Funciona como una empresa capitalista, como “una actividad económica racional”,
como concluye el libro Cocaína & Co., de los sociólogos
colombianos Ciro Krauthausen y Luis Fernando Sarmiento (Tercer Mundo Ediciones,
1991). Tiene algunas diferencias con los demás negocios capitalistas, sólo por
tratarse de una actividad ilegal.
La
violencia criminal, considerada a veces como demencial, es el argumento que
suelen utilizar los medios y las autoridades para enfatizar los aspectos
especiales del negocio de las drogas. Es tan falso como lo sería atribuir un
carácter criminal al cultivo y comercialización de bananas porque en diciembre
de 1928 fueron asesinados mil 800 huelguistas que trabajaban en la United Fruit
Company en la Ciénaga de Santa Marta, norte colombiano. Algo similar podría
atribuirse al negocio minero o al petrolero, manchados de sangre en todo el
mundo.
El
negocio de las drogas está en sintonía con la financierización de la economía
global, con la cual confluye a través de los circuitos bancarios donde se lavan
sus activos.

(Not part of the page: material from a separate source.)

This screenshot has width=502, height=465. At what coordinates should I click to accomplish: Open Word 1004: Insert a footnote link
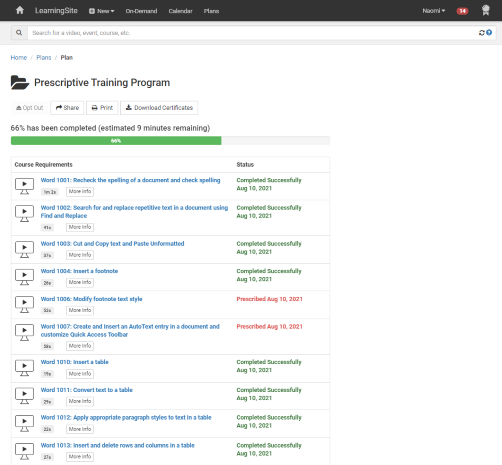[79, 271]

Es bueno recordar que durante la crisis de 2008 el dinero del narco
mantuvo la fluidez del sistema financiero, sin cuyos aportes hubiera
padecido un cuello de botella que habría paralizado buena parte de la banca.
Por
último, eso que mal llamamos narco tiene exactamente los mismos
intereses que el sector más concentrado de la burguesía, con la que se
mimetiza, que consiste en destruir el tejido social, para hacer imposible e
inviable la organización popular. Nada peor que seguir a los medios que
presentan a los narcos como forajidos irracionales. Tienen una
estrategia, de clase, la misma a la que pertenecen.